## What this exercise asks
**a.** Answer these from the passage on artificial wombs:
(i) In what month and year did Greenberg write to the U.S. Patent Office?
(ii) Below what birth weight did Greenberg say only a small percentage of babies live?
(iii) For how long have human embryos grown inside a lab dish?
**b.** Using the passage on artificial wombs, decide whether each statement agrees with it. Answer yes or no and quote the words that decide it.
(i) Greenberg's patent was granted in the same year he filed it.
(ii) Greenberg's sketch showed the fetus lying on its back.
(iii) Neonatal care has improved for preterm births between 21 and 24 weeks.
[Opening Source text section]
In late July 1954, New York obstetrician-gynecologist Emanuel Greenberg wrote to the U.S. Patent Office with a sketch of a fetus. His filing contained schematics for a new device, annotated to denote its constituents: a few pumps, a heater, an artificial kidney. The elements of Greenberg’s system all interfaced with a box. Within that box was his rendering of the fetus laying on its back, looking up toward the title for Greenberg’s grand idea: ARTIFICIAL UTERUS.

As an ob-gyn, Greenberg was concerned with the health of babies born too far preterm. “Only a small percentage of babies live if their weight at birth is less than two pounds,” he wrote in his patent filing, which was granted the following year. By then, technological advances in oxygenating blood and filtering waste suggested to Greenberg that those premature infants were not a lost cause. 

While progress in the decades since has been slow, recent developments suggest that “artificial wombs” could one day support fetuses before viability. Technology capable of duplicating gestation without a human uterus has long captured our collective imagination. Though it’s still far off, it’s not out of reach. Human embryos have grown inside a lab dish for two weeks, and neonatal care has improved for preterm births between 21 and 24 weeks.
[Closing Source text section]
[Opening Entries supplied section]
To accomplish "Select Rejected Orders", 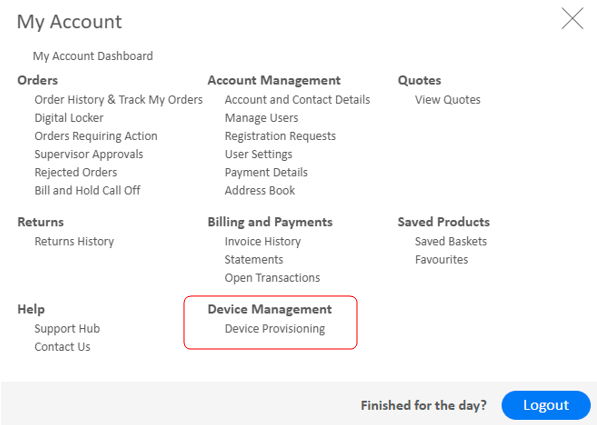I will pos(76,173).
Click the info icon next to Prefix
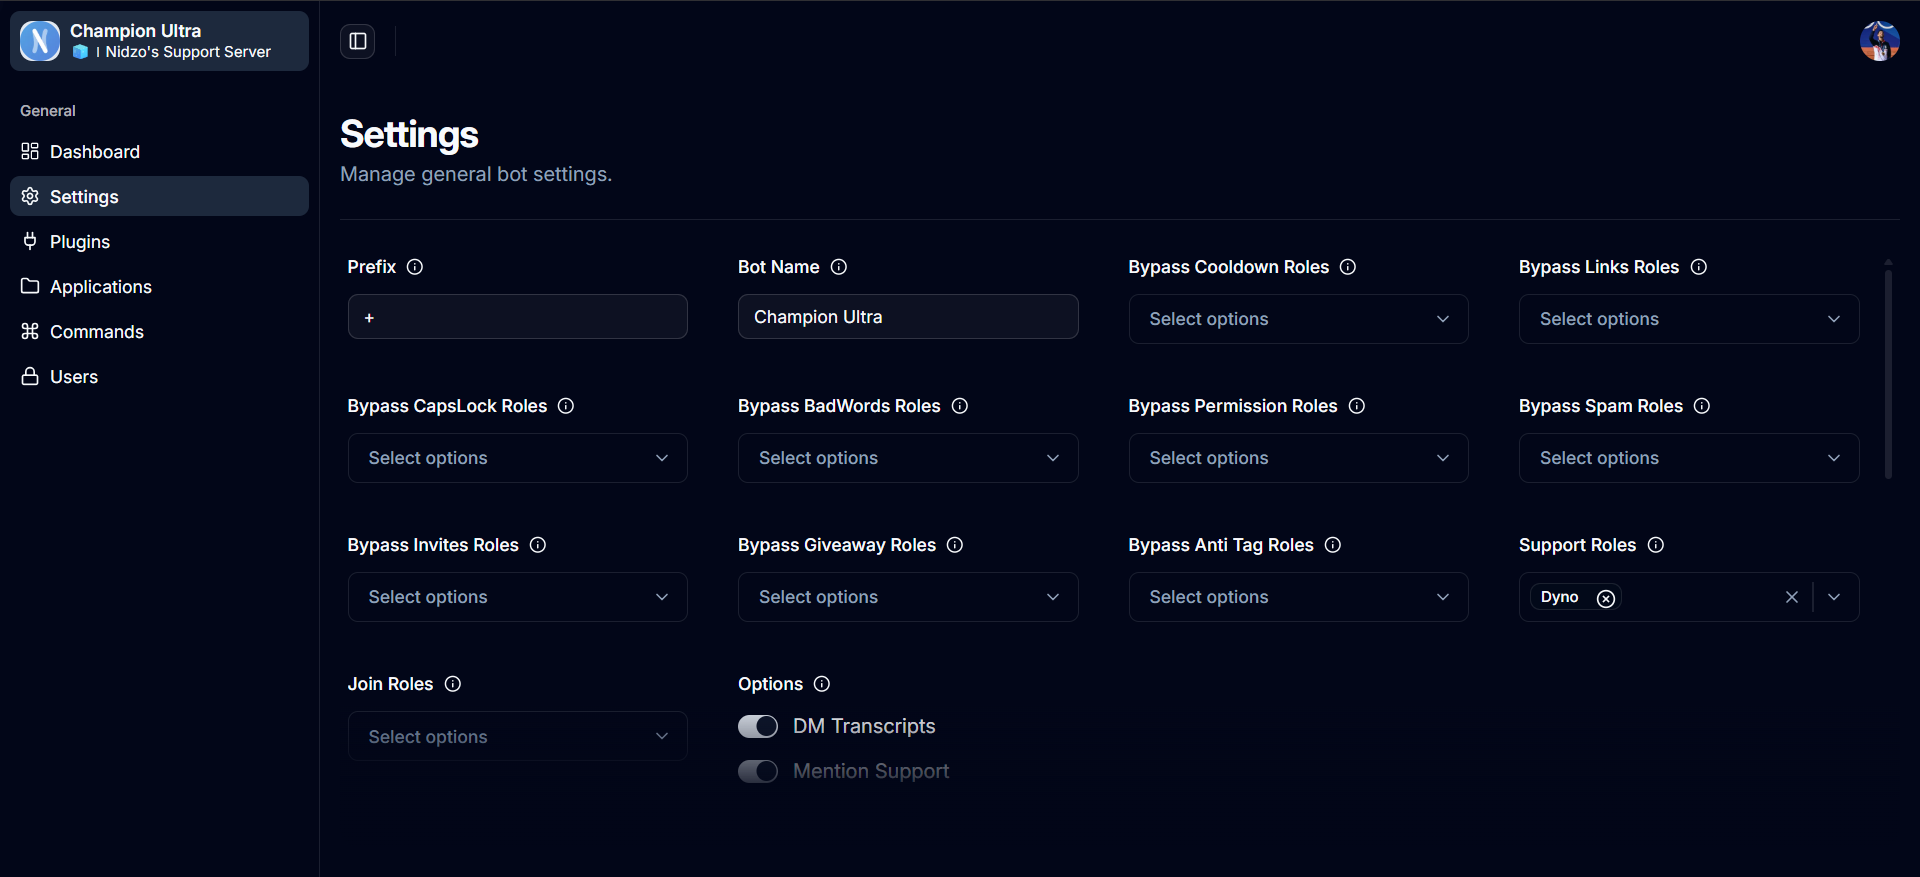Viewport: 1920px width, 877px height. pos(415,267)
[Closing Entries supplied section]
[Opening Entries supplied section]
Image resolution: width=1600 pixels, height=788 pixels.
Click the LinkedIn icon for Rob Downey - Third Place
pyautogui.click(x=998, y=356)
[Closing Entries supplied section]
## Answers by item number
**a.**
(i) Late July 1954
(ii) Two pounds
(iii) Two weeks

**b.**
(i) No: "which was granted the following year"
(ii) Yes: "his rendering of the fetus laying on its back"
(iii) Yes: "neonatal care has improved for preterm births between 21 and 24 weeks"